Dopaminergic neurons of the substantia nigra pars compacta (SNc) are selectively vulnerable in Parkinson’s disease, while closely related neurons in the ventral tegmental area (VTA) are comparatively spared. Although mitochondrial dysfunction, calcium stress, and α-synuclein aggregation have each been implicated, none alone explains why anatomically similar populations exhibit such different fates. Here we develop a
minimal two-variable energetic model
that captures only mitochondrial functional capacity, energetic reserve, and the combined load from axonal arborization and calcium handling. Despite its simplicity, the model reveals that increasing structural load deforms the energetic landscape until a
saddle-node bifurcation
emerges, producing coexisting healthy-energy and collapsed-energy states.
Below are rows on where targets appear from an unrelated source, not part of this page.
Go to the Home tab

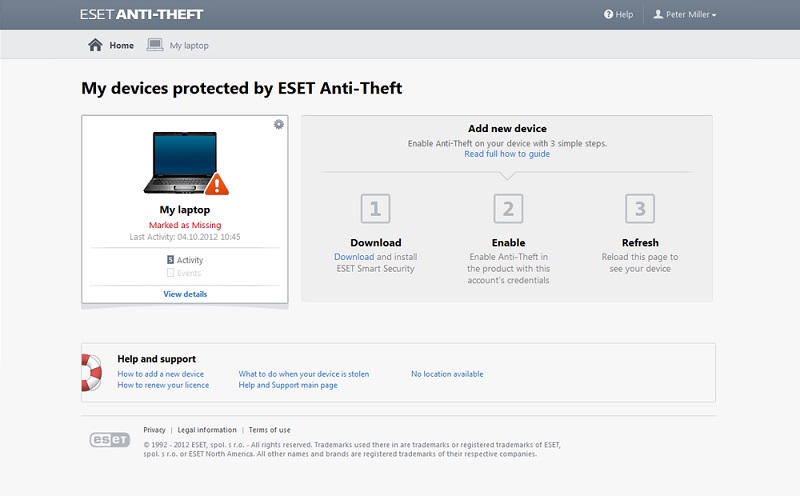tap(121, 45)
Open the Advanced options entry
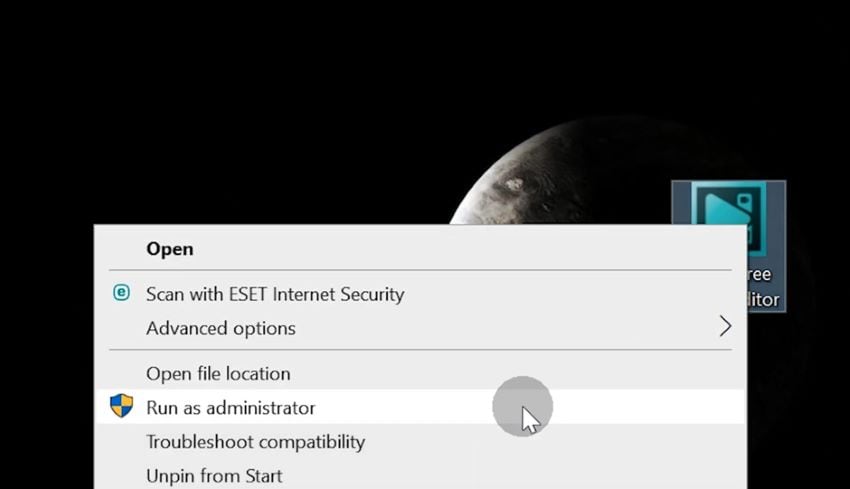 (420, 328)
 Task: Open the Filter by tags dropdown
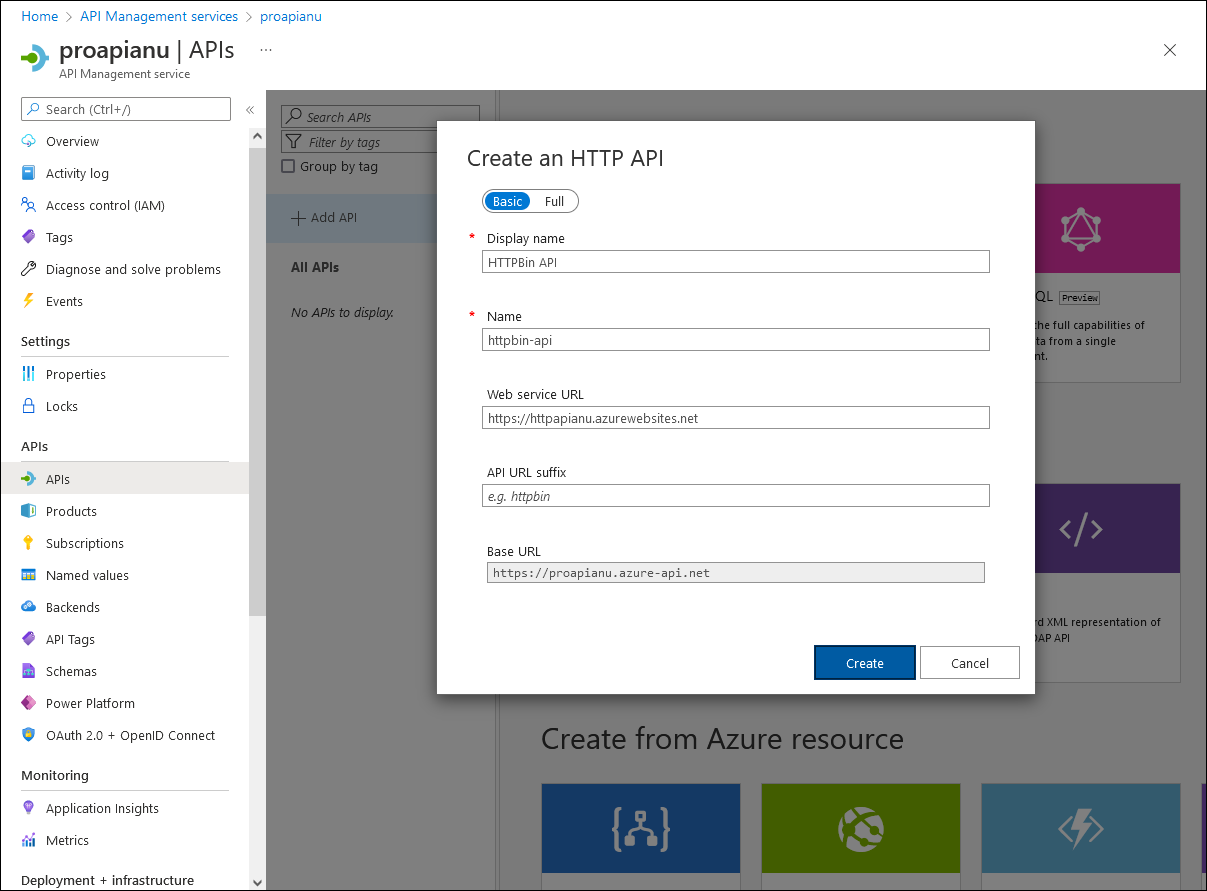click(x=380, y=141)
SNc-like neurons, which bear extreme axonal and calcium-handling demands, reside
inside
this bistable regime, operating near a separatrix that renders them vulnerable to even modest metabolic perturbations. In contrast, VTA-like neurons lie
outside
the bistable window and robustly return to their high-energy state following similar disturbances. The model reproduces hallmark features of Parkinsonian degeneration—long periods of stability, sudden irreversible collapse, and population-specific susceptibility—using only the geometry of load-dependent energy regulation. These findings suggest that selective SNc vulnerability arises not from unique molecular defects, but from the
fundamental dynamical structure
imposed by their extraordinary anatomical and physiological load.